- **EXERCISE DIRECTIONS**
The answer must consist of the entire listing, repeated exactly.
□ □ □ □ □
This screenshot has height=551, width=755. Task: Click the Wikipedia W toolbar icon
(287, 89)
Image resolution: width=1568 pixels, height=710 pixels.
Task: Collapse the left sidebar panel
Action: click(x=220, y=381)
□ □ □ □ □
- **ANSWER**
This screenshot has height=551, width=755. Task: Click the Wikipedia W toolbar icon
(287, 89)
Image resolution: width=1568 pixels, height=710 pixels.
Task: Collapse the left sidebar panel
Action: click(x=220, y=381)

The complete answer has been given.